[Stored records]
......
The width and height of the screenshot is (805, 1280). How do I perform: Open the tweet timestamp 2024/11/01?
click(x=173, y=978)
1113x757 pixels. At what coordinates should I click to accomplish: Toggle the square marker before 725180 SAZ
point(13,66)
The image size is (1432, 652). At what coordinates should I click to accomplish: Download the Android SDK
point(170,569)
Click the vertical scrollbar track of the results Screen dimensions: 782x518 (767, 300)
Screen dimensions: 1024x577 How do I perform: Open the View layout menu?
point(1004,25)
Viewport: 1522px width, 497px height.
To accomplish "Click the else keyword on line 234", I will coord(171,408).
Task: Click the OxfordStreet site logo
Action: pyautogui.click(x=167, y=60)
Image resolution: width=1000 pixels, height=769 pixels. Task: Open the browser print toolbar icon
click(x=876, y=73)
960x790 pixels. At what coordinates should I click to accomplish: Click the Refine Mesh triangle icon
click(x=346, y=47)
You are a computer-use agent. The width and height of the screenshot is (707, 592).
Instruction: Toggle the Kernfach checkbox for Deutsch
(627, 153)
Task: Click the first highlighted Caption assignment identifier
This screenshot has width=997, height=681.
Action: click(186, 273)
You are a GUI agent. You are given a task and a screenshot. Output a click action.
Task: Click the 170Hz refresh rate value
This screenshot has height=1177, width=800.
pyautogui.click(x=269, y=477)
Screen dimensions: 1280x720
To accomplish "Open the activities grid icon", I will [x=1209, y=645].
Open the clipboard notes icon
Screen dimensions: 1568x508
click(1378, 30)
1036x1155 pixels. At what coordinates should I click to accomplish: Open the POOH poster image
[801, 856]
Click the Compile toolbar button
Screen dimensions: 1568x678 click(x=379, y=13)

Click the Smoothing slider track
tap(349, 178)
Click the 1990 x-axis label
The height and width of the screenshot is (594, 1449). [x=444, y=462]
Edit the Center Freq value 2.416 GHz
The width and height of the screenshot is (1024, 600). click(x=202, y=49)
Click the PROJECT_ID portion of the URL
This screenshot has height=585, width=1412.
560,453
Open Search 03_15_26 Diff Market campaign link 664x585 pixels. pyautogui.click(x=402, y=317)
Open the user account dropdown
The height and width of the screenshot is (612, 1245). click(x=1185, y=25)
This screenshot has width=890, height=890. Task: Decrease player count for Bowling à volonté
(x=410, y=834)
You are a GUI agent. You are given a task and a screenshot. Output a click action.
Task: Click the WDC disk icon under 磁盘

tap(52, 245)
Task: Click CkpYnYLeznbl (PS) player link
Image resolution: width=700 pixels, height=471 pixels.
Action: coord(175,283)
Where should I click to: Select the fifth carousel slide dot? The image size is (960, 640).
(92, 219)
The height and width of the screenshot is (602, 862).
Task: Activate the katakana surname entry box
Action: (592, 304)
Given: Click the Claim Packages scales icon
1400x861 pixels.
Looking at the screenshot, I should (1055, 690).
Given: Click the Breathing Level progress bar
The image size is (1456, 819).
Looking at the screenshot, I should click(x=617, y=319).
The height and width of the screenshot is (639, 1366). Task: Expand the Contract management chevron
......
HOW TO COMPLETE THIS TASK. Collect from the data above every line that includes "link".

EXERCISE OUTPUT.
Open Search 03_15_26 Diff Market campaign link 664x585 pixels. pyautogui.click(x=402, y=317)
Task: Click CkpYnYLeznbl (PS) player link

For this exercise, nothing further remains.